O Lixo e a Fúria: Sex Pistols em grande estilo
O cenário tinha que ser a aristocrática Inglaterra. Se não houvesse sido naquele nicho de tradicionalismo, não teria a intensidade presenciada por toda a geração do fim dos anos 70.
O país da “monarquia modelo”, símbolo mundial da Igreja Anglicana, economicamente forte e tradicionalmente moralista, presenciou em 1977 uma avalanche punk, que trouxe a tona os becos habitados por parte de uma sociedade, que iria, através dos jovens, questionar uma série de valores.
O filme “O lixo e a Fúria”, rodado na Inglaterra em 2000, por ocasião de concertos que os integrantes da banda Sex Pistols realizariam, mostra muito mais que a história de uma banda que durou cerca de dois anos.

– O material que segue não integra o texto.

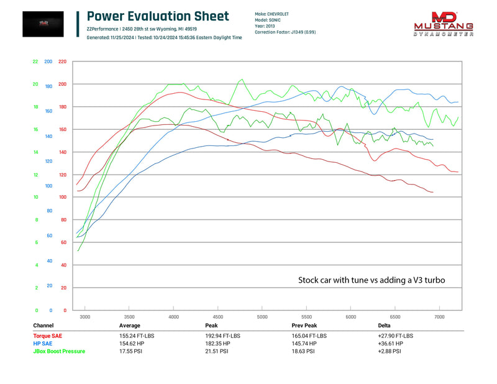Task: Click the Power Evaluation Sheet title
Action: point(158,17)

Mostra também o tão pouco exposto operariado pobre inglês dos anos 70, encarnado nos cantores da banda; a figura do suicida, materializada no baixista Sid Vicious; e o capitalismo selvagem, na figura do empresário canastrão Malcolm McLaren.
De forma leve, descontraída e ao mesmo tempo forte, a obra recria o mundo que produziu o punk, movimento iniciado a partir da banda, que, segundo afirma o próprio vocalista dos Sex Pistols, perdeu o sentido. Numa das melhores cenas do documentário, enquanto são mostradas imagens de jovens padronizadamente punks, John (mais velho e analisando os “próprios anos dourados”), afirma:
“Não era pra ter sido assim. No início andávamos rasgados porque não tínhamos dinheiro para comprar roupas. As jaquetas de couro só vieram depois… ver todos aqueles meninos de classe média virando punk não tinha nada a ver… virou uniforme enquanto a idéia principal era fazer só o que você tivesse vontade”.
A cena é grandiosa porque mostra que o que não intencionava virar popular acabou virando. A intenção era contestar, ou, como alegam os músicos que narram o documentário, simplesmente não havia intenção, e acabou por virar um novo modismo.
Segundo a história, o empresário (vilão) Malcolm, sempre quis que a banda se tornasse tão pop quanto se tornou, e com isso ganhou um bom dinheiro, do qual os músicos viram muito pouco.
Diz a narrativa de “Filth and Fury” que esse foi o principal motivo da separação dos roqueiros, em 1978, a qual desencadeou uma guerra, dessa vez pela versão verídica da história. Se o empresário mostrou sua versão em “The great Rock and Roll Swindle”, os músicos tiveram sua chance neste documentário, do qual são também narradores.
Os focos na violência, a qual não apenas estimulavam mas também praticavam; na repressão, retratada pelas inúmeras proibições de seus shows e na decadência de Sid Vicious, que em menos de dois anos, passou de fã a baixista dos Pistols, foi acusado do assassinato da namorada traficante e morreu de overdose de heroína, conferem um conteúdo muito mais interessante que o som produzido pela banda, que, se inovadora para a época, em termos qualitativos foi bem mediana.
Por tudo isso e ainda pelas fotografias e disposição das cenas, “O lixo e a Fúria” ou “Filth and Fury” é uma obra de arte que merece ser assistida até pelos que não tem a menor simpatia pelo Punk Rock.